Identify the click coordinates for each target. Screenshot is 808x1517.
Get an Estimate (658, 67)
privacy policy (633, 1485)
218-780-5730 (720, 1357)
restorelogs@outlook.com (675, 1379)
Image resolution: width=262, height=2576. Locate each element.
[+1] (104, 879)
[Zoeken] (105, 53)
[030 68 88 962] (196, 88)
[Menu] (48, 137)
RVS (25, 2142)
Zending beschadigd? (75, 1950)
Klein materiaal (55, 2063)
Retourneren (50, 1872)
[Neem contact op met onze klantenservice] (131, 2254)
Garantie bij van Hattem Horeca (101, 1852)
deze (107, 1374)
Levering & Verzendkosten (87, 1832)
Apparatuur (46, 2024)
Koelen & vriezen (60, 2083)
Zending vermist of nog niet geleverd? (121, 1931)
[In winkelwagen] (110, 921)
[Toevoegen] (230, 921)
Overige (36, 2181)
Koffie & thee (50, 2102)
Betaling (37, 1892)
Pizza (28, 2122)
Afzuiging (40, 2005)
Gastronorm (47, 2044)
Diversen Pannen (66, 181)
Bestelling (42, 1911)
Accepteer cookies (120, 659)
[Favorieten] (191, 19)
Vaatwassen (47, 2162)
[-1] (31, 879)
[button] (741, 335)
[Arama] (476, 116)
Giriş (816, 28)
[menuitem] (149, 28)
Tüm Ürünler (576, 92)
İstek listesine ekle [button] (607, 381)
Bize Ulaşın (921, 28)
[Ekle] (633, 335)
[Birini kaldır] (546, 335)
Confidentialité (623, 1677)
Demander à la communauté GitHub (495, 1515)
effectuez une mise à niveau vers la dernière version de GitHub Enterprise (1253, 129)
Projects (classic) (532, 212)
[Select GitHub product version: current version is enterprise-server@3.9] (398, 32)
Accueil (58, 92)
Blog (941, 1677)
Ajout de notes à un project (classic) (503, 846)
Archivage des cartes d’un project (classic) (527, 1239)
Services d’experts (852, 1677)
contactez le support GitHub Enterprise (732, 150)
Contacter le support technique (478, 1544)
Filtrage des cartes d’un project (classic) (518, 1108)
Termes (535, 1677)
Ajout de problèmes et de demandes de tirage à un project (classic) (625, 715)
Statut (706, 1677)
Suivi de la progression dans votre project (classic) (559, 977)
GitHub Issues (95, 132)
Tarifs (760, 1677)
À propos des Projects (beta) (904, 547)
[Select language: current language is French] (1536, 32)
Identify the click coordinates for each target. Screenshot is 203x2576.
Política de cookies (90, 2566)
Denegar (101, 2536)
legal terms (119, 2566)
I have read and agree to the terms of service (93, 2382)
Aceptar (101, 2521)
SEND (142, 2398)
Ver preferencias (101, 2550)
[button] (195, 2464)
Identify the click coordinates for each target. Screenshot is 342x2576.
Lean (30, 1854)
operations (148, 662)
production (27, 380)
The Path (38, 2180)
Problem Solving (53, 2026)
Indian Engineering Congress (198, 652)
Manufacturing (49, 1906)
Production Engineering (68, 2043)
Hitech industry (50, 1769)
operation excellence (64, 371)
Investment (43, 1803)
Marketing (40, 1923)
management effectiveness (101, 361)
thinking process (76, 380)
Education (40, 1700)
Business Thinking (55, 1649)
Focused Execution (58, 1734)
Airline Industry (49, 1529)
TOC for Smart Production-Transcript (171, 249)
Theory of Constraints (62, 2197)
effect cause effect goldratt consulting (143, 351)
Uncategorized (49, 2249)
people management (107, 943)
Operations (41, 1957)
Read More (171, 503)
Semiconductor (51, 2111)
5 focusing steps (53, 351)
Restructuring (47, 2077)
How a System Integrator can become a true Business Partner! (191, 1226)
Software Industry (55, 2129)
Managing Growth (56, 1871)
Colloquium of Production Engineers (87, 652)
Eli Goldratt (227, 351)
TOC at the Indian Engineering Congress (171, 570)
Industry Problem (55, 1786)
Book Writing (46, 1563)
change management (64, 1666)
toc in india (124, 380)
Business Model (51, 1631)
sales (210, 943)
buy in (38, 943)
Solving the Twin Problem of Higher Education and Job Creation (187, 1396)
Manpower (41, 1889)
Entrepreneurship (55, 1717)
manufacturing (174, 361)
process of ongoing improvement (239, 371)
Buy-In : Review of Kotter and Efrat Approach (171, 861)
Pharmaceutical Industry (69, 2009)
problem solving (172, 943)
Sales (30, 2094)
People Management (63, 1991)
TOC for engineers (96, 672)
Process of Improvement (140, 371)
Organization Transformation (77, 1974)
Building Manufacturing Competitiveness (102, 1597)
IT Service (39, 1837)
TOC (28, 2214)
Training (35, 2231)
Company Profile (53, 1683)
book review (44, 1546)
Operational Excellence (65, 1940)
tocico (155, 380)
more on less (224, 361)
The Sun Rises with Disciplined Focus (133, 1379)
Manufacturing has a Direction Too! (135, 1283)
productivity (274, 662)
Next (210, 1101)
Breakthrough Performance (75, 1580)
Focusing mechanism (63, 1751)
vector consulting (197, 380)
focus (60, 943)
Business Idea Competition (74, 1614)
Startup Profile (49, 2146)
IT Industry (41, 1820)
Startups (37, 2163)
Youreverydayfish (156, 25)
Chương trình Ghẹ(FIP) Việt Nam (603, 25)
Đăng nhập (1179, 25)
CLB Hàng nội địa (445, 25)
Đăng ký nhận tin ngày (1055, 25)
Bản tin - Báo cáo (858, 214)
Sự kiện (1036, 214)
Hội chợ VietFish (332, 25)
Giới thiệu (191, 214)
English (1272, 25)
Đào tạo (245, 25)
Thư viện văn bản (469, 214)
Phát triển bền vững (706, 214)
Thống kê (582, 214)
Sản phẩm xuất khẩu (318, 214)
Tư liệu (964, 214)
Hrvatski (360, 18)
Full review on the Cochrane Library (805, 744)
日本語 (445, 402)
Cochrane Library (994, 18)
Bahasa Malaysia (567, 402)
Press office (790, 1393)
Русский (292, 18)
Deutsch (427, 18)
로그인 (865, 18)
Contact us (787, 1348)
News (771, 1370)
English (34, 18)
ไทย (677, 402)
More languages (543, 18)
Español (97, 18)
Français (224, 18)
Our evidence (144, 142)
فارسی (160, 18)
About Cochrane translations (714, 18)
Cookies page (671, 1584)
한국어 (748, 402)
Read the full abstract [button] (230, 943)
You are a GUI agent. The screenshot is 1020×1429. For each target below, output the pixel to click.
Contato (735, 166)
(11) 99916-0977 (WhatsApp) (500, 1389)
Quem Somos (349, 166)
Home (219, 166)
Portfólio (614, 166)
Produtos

········

Exercise instructions.
Set down the records above word for word, from their first line through the line containing "Overige (36, 2181)", with both of those lines included.

Response for this exercise.
Identify the click coordinates for each target. Screenshot is 808x1517.
Get an Estimate (658, 67)
privacy policy (633, 1485)
218-780-5730 (720, 1357)
restorelogs@outlook.com (675, 1379)
Image resolution: width=262, height=2576. Locate each element.
[+1] (104, 879)
[Zoeken] (105, 53)
[030 68 88 962] (196, 88)
[Menu] (48, 137)
RVS (25, 2142)
Zending beschadigd? (75, 1950)
Klein materiaal (55, 2063)
Retourneren (50, 1872)
[Neem contact op met onze klantenservice] (131, 2254)
Garantie bij van Hattem Horeca (101, 1852)
deze (107, 1374)
Levering & Verzendkosten (87, 1832)
Apparatuur (46, 2024)
Koelen & vriezen (60, 2083)
Zending vermist of nog niet geleverd? (121, 1931)
[In winkelwagen] (110, 921)
[Toevoegen] (230, 921)
Overige (36, 2181)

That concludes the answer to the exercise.